HomeNSW’s voluntary assisted dying bill explained as debate begins

NSW’s voluntary assisted dying bill explained as debate begins

After weeks of delay, NSW parliamentarians are finally having their say about a controversial bill for assisted voluntary dying.

Terminally ill people in New South Wales may soon be granted access to voluntary assisted dying after debate on a bill finally resumed on Friday.

NSW is the only state in Australia that has not passed legislation allowing terminally ill adults to choose when they die, and it has been a slow process to get to this point.

The Legislative Assembly, or lower house of the NSW parliament, began debating the issue in October but it was delayed for “parliamentary and political reasons”.

“The important thing is debate is starting today,” Independent MP Alex Greenwich told news.com.au.

Extra sitting days have been created on Fridays, a day on which the parliament usually does not sit, in the hopes the bill will be dealt with this year.

Groups including Go Gentle and Dying with Dignity had previously warned they were willing to launch a “major by-election blitz” if the vote was delayed into next year, the Sydney Morning Herald reported.

Five by-elections including four in Coalition-held seats are expected to be held in February next year following the resignations of several MPs, including former premier Gladys Berejiklian.

NSW Premier Dominic Perrottet, who is opposed to the bill, kicked off the debate this morning.

He said the answer to suffering was not to offer death but care, comfort and compassion.

“No safeguard can stand in the way of the fundamental shift we are contemplating,” he said. “It will open a door that no one can close”.

What happens now?

If the bill passes the lower house, it will go to an inquiry before being voted on in the upper house.

MPs will speak for or against the bill today, with debate expected to continue next Thursday and Friday. Those in the Liberal party will be allowed a conscience vote on the issue.

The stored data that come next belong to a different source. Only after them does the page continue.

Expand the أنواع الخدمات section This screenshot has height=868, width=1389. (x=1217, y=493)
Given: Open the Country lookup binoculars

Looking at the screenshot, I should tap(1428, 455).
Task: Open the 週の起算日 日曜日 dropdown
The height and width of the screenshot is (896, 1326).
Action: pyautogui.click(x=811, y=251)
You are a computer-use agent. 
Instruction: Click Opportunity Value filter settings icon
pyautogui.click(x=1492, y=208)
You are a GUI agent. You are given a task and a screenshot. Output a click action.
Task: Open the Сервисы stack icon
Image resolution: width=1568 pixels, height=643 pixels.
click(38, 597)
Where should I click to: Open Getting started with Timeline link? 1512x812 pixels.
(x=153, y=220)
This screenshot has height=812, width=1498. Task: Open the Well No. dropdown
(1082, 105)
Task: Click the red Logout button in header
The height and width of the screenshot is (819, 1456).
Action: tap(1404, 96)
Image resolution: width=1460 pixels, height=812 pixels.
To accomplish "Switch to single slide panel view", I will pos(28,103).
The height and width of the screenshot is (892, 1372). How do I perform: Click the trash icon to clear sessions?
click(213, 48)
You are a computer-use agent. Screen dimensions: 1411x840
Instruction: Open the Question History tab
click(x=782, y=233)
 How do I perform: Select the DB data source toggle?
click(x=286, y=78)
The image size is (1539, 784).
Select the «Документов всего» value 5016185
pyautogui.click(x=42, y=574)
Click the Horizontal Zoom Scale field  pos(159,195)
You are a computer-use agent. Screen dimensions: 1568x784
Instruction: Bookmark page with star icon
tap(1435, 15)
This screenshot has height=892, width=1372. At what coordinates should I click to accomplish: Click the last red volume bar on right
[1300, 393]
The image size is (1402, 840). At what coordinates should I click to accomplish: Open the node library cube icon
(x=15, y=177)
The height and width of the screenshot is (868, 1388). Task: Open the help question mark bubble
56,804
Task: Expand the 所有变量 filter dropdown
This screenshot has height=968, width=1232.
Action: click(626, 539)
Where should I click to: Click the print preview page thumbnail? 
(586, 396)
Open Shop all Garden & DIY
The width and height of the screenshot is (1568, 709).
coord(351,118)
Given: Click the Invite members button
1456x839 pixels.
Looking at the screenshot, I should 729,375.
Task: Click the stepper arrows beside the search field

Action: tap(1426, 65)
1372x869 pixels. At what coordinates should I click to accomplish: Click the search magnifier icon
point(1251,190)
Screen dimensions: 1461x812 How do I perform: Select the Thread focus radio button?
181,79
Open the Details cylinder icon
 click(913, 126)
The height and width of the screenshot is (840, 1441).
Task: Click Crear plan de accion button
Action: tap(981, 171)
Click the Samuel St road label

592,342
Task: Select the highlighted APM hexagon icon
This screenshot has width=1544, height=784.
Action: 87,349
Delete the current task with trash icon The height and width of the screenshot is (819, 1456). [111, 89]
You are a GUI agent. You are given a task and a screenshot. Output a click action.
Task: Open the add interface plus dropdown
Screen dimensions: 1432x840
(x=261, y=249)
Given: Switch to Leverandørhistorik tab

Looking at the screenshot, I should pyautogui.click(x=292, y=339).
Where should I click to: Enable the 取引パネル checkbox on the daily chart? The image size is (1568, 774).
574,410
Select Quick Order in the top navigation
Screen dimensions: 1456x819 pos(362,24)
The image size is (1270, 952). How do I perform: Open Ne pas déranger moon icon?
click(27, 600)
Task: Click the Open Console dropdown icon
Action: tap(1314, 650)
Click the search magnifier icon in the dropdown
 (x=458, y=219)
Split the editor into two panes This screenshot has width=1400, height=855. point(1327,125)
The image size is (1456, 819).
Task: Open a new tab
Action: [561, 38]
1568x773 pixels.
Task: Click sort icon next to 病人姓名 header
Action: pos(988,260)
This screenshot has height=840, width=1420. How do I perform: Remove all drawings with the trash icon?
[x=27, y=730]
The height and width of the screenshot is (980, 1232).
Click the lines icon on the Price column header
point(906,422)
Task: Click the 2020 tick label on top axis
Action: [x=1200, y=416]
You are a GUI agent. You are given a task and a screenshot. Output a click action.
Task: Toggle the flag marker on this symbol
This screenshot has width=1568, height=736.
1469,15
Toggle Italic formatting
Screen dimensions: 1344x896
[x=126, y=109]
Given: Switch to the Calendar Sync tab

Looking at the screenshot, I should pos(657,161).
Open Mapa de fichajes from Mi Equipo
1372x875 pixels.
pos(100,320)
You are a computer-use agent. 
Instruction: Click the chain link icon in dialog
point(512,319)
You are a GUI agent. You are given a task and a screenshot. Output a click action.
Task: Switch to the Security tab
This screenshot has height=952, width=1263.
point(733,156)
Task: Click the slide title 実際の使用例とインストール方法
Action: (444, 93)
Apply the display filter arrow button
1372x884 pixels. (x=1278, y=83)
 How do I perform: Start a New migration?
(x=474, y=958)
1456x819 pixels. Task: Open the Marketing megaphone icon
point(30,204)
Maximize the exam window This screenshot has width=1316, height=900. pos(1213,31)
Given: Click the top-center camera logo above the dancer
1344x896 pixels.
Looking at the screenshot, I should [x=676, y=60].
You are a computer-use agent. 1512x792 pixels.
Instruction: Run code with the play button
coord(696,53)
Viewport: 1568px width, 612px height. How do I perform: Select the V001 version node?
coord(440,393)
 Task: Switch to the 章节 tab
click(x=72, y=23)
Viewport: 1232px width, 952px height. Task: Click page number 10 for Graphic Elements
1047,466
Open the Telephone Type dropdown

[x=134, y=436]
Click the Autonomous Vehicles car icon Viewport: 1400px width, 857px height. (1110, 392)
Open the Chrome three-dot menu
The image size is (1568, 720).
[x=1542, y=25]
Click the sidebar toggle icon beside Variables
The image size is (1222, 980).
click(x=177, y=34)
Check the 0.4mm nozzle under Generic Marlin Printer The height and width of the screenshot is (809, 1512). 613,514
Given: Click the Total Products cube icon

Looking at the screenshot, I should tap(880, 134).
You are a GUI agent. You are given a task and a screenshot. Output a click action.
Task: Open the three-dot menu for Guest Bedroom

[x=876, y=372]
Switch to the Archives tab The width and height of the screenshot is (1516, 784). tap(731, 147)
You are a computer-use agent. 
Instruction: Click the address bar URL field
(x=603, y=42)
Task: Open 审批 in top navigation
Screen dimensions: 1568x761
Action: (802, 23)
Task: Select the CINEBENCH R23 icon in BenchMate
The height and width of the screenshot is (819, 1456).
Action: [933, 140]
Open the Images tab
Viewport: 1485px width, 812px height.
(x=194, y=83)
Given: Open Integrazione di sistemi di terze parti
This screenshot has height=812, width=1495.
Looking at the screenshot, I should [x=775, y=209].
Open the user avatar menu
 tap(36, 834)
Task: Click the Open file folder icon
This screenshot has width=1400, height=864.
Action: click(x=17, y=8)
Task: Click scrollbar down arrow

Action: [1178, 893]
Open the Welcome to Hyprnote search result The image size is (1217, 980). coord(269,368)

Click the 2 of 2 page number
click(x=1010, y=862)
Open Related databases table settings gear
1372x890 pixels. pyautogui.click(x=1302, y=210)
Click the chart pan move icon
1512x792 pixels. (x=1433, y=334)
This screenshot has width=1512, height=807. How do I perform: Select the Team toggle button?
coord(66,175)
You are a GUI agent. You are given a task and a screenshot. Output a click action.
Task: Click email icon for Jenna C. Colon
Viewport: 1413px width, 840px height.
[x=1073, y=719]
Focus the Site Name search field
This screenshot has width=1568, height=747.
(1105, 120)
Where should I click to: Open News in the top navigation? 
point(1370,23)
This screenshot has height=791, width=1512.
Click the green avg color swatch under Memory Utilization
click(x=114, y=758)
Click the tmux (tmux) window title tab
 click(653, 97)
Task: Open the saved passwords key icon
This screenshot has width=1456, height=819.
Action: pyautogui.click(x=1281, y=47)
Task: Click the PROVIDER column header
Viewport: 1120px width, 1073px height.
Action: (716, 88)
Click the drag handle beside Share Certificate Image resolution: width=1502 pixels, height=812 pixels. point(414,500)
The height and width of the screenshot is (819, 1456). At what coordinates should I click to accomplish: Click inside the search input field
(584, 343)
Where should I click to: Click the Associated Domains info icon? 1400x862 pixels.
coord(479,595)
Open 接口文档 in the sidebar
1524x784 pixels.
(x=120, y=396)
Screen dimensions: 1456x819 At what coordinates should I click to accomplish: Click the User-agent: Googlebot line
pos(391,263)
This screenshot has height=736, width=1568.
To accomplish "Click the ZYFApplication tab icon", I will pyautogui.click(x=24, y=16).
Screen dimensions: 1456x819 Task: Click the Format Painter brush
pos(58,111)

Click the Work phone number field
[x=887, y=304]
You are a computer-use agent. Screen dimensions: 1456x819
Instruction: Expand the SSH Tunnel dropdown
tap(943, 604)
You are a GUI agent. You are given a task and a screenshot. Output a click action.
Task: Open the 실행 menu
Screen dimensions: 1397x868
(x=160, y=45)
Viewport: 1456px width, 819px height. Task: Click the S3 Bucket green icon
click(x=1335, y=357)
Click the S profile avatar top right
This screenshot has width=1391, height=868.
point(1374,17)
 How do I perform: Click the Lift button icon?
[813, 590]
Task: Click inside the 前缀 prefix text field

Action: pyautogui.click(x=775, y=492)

Mr Greenwich is pushing for the Premier to allow a vote in the upper house this year before the results of an inquiry are known but if this doesn’t happen, the final vote will be delayed until next year.

Record support among MPs

Mr Greenwich drafted the bill and it was released for consultation earlier this year.

It has been co-sponsored by 28 MPs from across the political spectrum — the highest number of co-sponsors on a bill in any Australian parliament.

Co-sponsors include 12 Labor MPs as well as members of the Nationals, Liberal, Greens, Animal Justice Party, several independents as well as the Shooters, Fishers and Farmers.

More than 100 NSW doctors have signed a letter in support of the bill and more than 100,000 people signed a petition calling on MPs to work together to pass the legislation.

“I am confident that this bill provides the safest framework for people who are in the last

stages of a terminal illness and whose pain and suffering has become unbearable, to get

help to end their suffering peacefully, with dignity and surrounded by the people they

love,” Mr Greenwich said in September.

What does the bill say?

The bill allows someone who is 18 years and over to access voluntary assisted dying.

The person must be assessed as having decision-making capacity who is acting without duress.

They must be terminally ill with death expected within six months, or within 12 months for those with a neurodegenerative disease. Their condition must cause intolerable suffering.

The first step would be for them to make a request to a senior trained doctor, who will be allowed to refuse the request on conscience grounds.

The doctor will assess the person to make sure they fit the criteria and must refer them to other specialists, such as oncologists or psychologists, if they are unsure.

If the person is assessed as ineligible, their case will be referred to another health professional for an independent assessment.

If they are eligible, the person must sign a written declaration in front of two witnesses, requesting voluntary assisted dying.

A final request is made to their doctor for the prescribed substances.

A voluntary assistance dying board will consider applications for the prescribed substances and can refuse to provide them if they suspect the criteria is not met.

Once the person has the drug they can administer it themselves or ask a health practitioner to do so.

An independent witness must be present while a health practitioner administers the drugs and must certify that it was voluntary.

The patient is told several times throughout the process that they have no obligation to proceed and can withdraw at any time.